The Conservatives have indicated they will move straight to attack employment rights, Sure Start, regional and municipal support and other measures which have introduced some fairness since 1997. But how do we explain to the public that the Conservatives are the problem when so much time is spent saying the current Labour government and leadership – Brown one day, Miliband the next – is no good?

Compass puts out a press release a week attacking Labour. Some Labour MPs, and most who write for the Guardian comment pages, never forgave Blair and Brown for winning one, let alone two and then three elections, and are doing their all to ensure it is fourth time unlucky. Instead, we need confidence and a will to win again, more than policy wonkery to the power of 10.

One man who understands this is the retired Tory politician Norman Fowler. Fowler is not remembered for any government achievements. He is proof that ministers walk along the shoreline of history thinking they are leaving footprints just as the tide washes away the impression they made. But Fowler provides the blueprint for defeating the Tories. His new book, A Political Suicide: The Conservatives’ Voyage into the Wilderness, must be read by all Labour ministers and MPs. He explains in precise detail how the Tories lost power with a brutal frankness lightyears away from the self-serving vanities of most memoirs and diaries, including the damaging ones attacking Brown published by ex-ministers still in the Commons.
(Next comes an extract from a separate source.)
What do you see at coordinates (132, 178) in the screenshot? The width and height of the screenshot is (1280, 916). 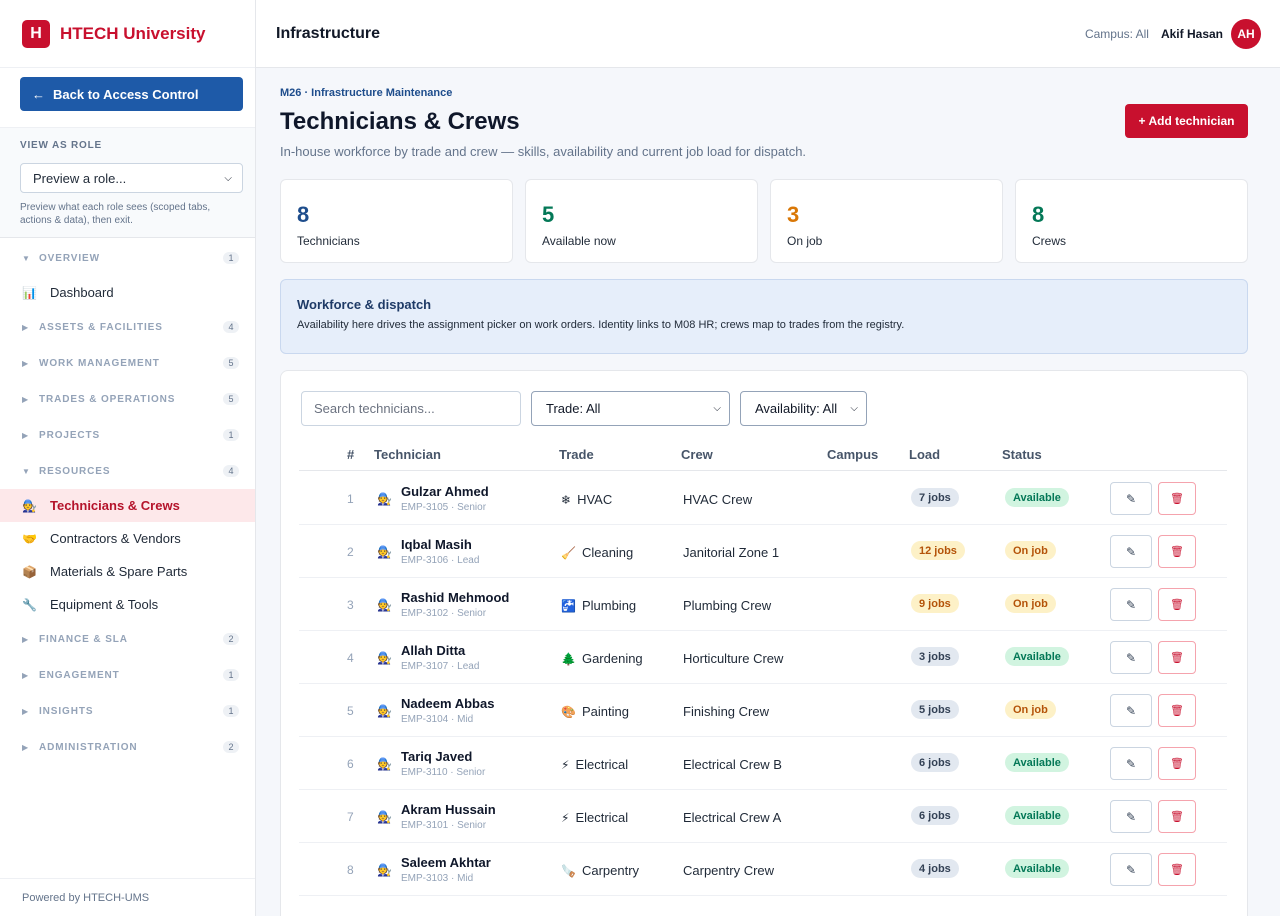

A few years ago, Fowler wrote one of those instantly forgettable ministerial memoirs but now he lifts the lid on the hatreds and internal feuds that destroyed the Major government. And everything he writes applies to Labour today. ‘The real truth about the Conservative party at Westminster in the 1990s is that it did not have the will to fight to retain power’, the result of the manner in which ‘senior Conservative politicians’ turned away from John Major ‘once he was in power,’ writes Fowler.

‘A party which appears disunited, quarrelsome and frankly unpleasant will never win an election.’ Can Compass, trade union leaders, and the anonymous briefers please take note? Another key bit of advice is: ‘Do not slavishly woo the media’ as invitations for private dinners at Chequers or No 10 never produce lasting benefits. Fowler also warns: ‘Never exploit the personal.’ For each Labour MP who has complained about a Tory MP to some oversight committee, there is a Tory MP who can do the same in return. Individual MPs may feel holier than thou but the mud we throw gets flung back and sticks.

And a more surprising Fowler guideline is to bring in increased state funding for politics. We give nearly £30m a year to the Electoral Commission, possibly the most non-productive quango set up in Whitehall history. That money given pro rata to parties with a cap on general election spending would, at a stroke, remove the issue of external funding and hence influence. It is amazing that after 11 years in power Labour has still not bit on the bullet of state funding as has every other European democracy.

This is the first time in years of writing about politics and political books that I have ever urged a Tory tome on fellow Labour MPs and activists. But Fowler lays out in detail all the mistakes the Tories made and we are making them one by one. Labour does not have to be like the Bourbons who forgot nothing and learnt nothing. Fowler has given us a blueprint for survival and told us how we can stay in power. The question is: will anyone read him and apply his lessons?